La démesure, supplément d’acteur
Il est réjouissant qu’un auteur désormais rôdé à un genre bien particulier de théâtre politique franchisse un cap dans son écriture, en faisant prendre une dimension tragique à des intrigues portant toujours fondées sur l’observation de mécanismes sociaux explicables. Cet élargissement touche aussi les personnages, le Calvin mystique et envoûté joué par José Lillo ayant déjà pu surprendre ceux qui auraient trop vite parqué Ziegler dans un militantisme systématique, dont l’auteur essaye de quitter les amarres paternelles. Calvin, Weinstein, des personnages astronomiques, d’une démesure que Ziegler a la finesse de déléguer au travail de l’acteur : « il ne faut jamais mettre la charrue avant les bœufs. Si j’avais demandé à José Lillo de donner une aura à Calvin, j’aurais obtenu une image creuse. Mais en lui expliquant que son personnage se sent investi dès son plus jeune âge par la mission de libérer l’Homme, si l’acteur comprend et intègre ces motivations, la figure mythique apparaît d’elle-même. Pareil avec Raoul, auquel il a surtout s’agi d’expliquer concrètement comment il allait brûler ses vaisseaux boursiers, plutôt que de lui dire de jouer le banquier salaud. »

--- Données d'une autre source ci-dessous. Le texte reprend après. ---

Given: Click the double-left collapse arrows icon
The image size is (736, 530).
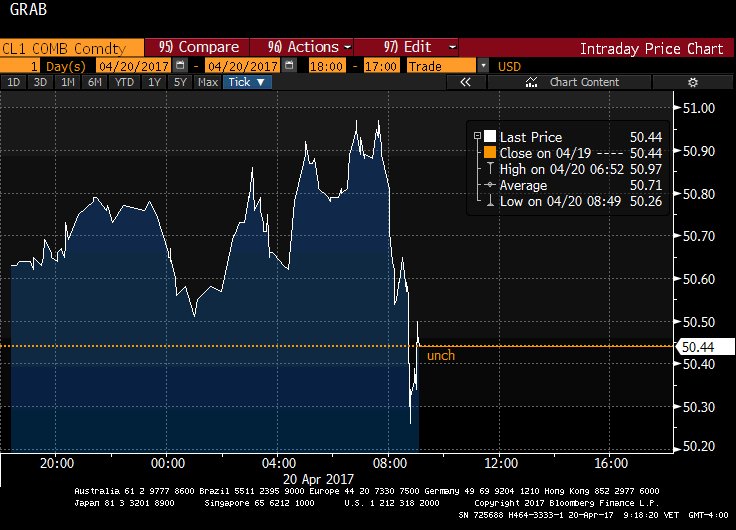Looking at the screenshot, I should pos(465,82).
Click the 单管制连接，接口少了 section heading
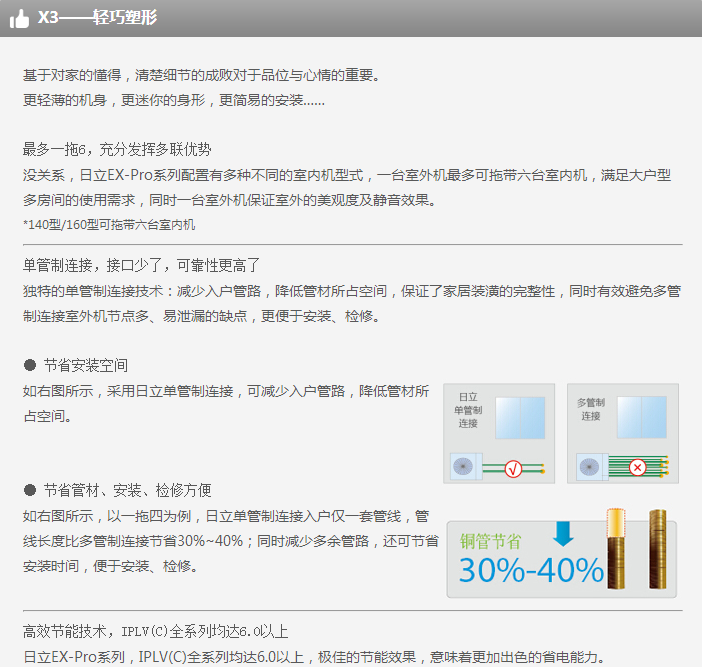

Ceci étant dit, on comprend mieux l’intérêt pour Ziegler de combiner les rôles d’auteur et de metteur en scène, expérience parfois déconseillée par crainte d’étroitesse. Nul doute qu’il n’en est guère menacé, servi par une belle distribution que complète Sophie Lukasik, intermédiaire des manipulations du boss autant que souffre-douleur, et Daniel Wolf, dont la fonction d’envoyé ministériel permet de dessiner le spectre de Sarko au sommet de la chaîne des mangeurs mangés. Sacré programme décidément, dans lequel Ziegler ne manque pas de mentionner les perversions sexuelles, variation physique du mobbing psychologique, lorsqu’il distribue ses propres flyers dans les rues de Genève. Avec cette gouaille rigolarde qui en fait sûrement le brechtien le plus attachant de la République.